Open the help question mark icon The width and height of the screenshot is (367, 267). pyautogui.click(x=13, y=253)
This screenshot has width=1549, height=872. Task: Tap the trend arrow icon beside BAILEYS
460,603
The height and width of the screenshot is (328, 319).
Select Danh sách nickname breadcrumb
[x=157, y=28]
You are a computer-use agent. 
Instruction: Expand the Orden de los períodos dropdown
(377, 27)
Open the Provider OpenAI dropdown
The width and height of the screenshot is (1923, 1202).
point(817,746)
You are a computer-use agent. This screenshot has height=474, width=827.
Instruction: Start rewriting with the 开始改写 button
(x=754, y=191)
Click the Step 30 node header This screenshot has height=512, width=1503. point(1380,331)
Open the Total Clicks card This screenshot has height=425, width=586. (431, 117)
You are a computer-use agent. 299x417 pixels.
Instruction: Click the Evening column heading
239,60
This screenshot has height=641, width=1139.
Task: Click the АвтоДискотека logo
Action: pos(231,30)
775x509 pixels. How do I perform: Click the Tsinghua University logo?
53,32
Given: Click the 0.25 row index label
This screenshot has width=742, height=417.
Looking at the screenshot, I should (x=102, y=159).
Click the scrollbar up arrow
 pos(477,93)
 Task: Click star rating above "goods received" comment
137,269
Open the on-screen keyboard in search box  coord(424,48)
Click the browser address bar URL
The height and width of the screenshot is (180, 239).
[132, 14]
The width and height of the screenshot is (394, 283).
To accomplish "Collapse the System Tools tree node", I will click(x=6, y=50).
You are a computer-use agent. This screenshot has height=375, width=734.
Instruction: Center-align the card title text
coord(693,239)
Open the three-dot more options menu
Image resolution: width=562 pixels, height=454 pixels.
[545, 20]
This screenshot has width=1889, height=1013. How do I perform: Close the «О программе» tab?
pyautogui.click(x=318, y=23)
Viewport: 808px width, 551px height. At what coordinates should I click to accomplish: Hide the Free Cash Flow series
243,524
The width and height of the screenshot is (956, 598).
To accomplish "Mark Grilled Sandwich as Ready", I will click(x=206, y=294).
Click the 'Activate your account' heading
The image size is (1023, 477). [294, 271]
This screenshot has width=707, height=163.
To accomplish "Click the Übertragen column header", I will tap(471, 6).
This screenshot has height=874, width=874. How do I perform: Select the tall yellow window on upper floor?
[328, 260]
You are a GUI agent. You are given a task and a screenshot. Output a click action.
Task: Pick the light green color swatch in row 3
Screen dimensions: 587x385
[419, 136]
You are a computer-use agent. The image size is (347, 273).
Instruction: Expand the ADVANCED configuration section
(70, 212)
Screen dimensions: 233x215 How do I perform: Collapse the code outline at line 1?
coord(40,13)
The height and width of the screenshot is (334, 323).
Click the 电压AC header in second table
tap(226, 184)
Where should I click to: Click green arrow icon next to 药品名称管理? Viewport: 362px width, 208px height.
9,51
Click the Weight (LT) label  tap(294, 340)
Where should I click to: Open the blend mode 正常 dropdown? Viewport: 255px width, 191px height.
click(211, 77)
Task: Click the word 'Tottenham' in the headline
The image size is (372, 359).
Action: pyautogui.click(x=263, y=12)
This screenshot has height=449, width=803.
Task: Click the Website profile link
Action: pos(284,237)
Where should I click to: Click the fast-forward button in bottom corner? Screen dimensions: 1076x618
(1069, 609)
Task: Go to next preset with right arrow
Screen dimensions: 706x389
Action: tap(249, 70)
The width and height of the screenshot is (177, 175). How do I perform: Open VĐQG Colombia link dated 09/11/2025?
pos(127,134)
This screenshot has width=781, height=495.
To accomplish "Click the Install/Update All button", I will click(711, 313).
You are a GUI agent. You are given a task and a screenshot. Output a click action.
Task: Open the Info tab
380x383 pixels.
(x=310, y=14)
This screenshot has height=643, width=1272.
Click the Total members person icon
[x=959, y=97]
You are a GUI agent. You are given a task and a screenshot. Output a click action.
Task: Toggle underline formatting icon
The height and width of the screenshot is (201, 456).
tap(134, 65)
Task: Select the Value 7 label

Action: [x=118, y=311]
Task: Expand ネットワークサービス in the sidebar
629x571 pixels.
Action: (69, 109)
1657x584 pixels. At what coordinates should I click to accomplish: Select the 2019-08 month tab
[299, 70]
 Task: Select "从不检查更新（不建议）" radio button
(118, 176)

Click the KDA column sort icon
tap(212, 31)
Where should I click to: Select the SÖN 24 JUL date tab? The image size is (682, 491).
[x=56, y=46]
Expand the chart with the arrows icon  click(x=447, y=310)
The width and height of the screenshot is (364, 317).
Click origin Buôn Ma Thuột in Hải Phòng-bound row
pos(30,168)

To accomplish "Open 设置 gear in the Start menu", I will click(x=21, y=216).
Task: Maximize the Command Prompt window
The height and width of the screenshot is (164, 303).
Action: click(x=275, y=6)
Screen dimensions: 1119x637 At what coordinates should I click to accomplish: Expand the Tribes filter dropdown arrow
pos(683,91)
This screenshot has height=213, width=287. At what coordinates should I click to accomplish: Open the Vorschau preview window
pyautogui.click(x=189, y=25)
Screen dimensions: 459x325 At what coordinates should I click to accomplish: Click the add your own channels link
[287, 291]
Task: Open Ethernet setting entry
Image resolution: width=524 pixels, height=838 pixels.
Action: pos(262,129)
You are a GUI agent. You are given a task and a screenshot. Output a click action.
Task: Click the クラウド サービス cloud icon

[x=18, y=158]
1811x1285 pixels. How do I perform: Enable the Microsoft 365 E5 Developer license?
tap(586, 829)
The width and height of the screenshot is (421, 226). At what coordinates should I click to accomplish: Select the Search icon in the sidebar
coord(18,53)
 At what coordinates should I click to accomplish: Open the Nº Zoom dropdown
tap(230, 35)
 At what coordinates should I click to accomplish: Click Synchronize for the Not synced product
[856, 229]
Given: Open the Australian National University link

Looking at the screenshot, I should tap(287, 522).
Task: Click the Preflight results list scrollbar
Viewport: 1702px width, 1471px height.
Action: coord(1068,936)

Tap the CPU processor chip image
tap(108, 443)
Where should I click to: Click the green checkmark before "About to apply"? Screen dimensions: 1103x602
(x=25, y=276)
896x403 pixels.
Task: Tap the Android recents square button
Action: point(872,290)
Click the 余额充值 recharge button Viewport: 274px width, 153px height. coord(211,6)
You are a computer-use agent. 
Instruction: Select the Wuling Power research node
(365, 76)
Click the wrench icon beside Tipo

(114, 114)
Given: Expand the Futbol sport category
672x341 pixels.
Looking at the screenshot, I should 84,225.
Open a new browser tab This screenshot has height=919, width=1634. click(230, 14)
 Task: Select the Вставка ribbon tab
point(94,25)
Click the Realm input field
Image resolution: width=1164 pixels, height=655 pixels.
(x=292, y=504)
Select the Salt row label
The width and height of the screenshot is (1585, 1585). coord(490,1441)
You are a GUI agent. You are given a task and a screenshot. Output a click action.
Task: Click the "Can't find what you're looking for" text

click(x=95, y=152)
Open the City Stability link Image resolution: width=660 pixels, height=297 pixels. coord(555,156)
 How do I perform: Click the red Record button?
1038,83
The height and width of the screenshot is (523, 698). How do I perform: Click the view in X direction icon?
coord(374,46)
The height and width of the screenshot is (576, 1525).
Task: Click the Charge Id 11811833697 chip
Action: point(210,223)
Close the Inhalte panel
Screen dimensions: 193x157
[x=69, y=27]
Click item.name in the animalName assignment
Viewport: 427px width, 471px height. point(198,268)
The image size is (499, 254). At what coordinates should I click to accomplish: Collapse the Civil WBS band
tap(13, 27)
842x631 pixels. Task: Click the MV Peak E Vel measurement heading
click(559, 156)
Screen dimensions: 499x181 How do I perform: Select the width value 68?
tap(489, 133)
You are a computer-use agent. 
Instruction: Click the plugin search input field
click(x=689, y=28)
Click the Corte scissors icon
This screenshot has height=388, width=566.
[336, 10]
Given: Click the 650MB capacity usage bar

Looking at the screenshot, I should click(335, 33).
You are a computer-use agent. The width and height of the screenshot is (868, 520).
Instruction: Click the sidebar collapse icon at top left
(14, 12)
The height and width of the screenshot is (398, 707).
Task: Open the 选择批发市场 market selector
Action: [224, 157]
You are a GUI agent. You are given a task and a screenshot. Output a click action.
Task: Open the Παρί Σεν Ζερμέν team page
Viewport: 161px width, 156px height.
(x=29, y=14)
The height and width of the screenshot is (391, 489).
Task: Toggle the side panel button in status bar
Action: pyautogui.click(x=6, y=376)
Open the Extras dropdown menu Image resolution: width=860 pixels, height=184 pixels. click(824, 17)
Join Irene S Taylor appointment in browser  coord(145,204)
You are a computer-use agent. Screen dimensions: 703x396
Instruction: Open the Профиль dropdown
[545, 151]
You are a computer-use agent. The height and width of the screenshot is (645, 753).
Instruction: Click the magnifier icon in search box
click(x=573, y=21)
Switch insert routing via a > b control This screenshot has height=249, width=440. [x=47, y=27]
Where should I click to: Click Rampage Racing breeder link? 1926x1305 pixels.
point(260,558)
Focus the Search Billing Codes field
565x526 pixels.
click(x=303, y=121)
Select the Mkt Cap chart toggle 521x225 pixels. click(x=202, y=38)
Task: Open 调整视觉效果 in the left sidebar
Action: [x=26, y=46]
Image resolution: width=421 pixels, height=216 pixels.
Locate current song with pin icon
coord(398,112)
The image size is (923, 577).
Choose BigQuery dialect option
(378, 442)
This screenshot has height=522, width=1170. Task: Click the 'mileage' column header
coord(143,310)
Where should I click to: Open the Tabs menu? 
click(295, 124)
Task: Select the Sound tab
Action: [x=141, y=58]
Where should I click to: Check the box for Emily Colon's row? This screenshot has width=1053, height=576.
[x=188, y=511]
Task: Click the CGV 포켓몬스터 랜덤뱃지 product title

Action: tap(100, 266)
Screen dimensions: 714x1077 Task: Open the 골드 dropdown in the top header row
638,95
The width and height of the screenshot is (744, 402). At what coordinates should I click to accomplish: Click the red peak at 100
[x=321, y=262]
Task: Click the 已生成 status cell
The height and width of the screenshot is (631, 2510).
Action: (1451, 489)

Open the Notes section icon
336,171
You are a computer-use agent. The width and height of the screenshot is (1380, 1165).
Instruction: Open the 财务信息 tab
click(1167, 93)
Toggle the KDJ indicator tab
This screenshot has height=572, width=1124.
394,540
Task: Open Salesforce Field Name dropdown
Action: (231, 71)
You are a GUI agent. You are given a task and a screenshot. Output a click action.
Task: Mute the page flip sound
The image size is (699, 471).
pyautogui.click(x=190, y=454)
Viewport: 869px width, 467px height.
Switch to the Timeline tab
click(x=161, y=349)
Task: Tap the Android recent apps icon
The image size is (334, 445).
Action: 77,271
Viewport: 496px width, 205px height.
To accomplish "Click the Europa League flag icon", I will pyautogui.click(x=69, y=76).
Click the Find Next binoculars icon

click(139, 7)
# # # #
__演習課題__. 「You are a computer-use agent. 299x417 pixels.」を含む行から「tap(226, 184)」を含む行までを、空行を除いて番号付きリストで書き表してください。両端の行も含める。

__解答__.
1. You are a computer-use agent. 299x417 pixels.
2. Instruction: Click the Evening column heading
3. 239,60
4. This screenshot has height=641, width=1139.
5. Task: Click the АвтоДискотека logo
6. Action: pos(231,30)
7. 775x509 pixels. How do I perform: Click the Tsinghua University logo?
8. 53,32
9. Given: Click the 0.25 row index label
10. This screenshot has width=742, height=417.
11. Looking at the screenshot, I should (x=102, y=159).
12. Click the scrollbar up arrow
13.  pos(477,93)
14.  Task: Click star rating above "goods received" comment
15. 137,269
16. Open the on-screen keyboard in search box  coord(424,48)
17. Click the browser address bar URL
18. The height and width of the screenshot is (180, 239).
19. [132, 14]
20. The width and height of the screenshot is (394, 283).
21. To accomplish "Collapse the System Tools tree node", I will click(x=6, y=50).
22. You are a computer-use agent. This screenshot has height=375, width=734.
23. Instruction: Center-align the card title text
24. coord(693,239)
25. Open the three-dot more options menu
26. Image resolution: width=562 pixels, height=454 pixels.
27. [545, 20]
28. This screenshot has width=1889, height=1013. How do I perform: Close the «О программе» tab?
29. pyautogui.click(x=318, y=23)
30. Viewport: 808px width, 551px height. At what coordinates should I click to accomplish: Hide the Free Cash Flow series
31. 243,524
32. The width and height of the screenshot is (956, 598).
33. To accomplish "Mark Grilled Sandwich as Ready", I will click(x=206, y=294).
34. Click the 'Activate your account' heading
35. The image size is (1023, 477). [294, 271]
36. This screenshot has width=707, height=163.
37. To accomplish "Click the Übertragen column header", I will tap(471, 6).
38. This screenshot has height=874, width=874. How do I perform: Select the tall yellow window on upper floor?
39. [328, 260]
40. You are a GUI agent. You are given a task and a screenshot. Output a click action.
41. Task: Pick the light green color swatch in row 3
42. Screen dimensions: 587x385
43. [419, 136]
44. You are a computer-use agent. The image size is (347, 273).
45. Instruction: Expand the ADVANCED configuration section
46. (70, 212)
47. Screen dimensions: 233x215 How do I perform: Collapse the code outline at line 1?
48. coord(40,13)
49. The height and width of the screenshot is (334, 323).
50. Click the 电压AC header in second table
51. tap(226, 184)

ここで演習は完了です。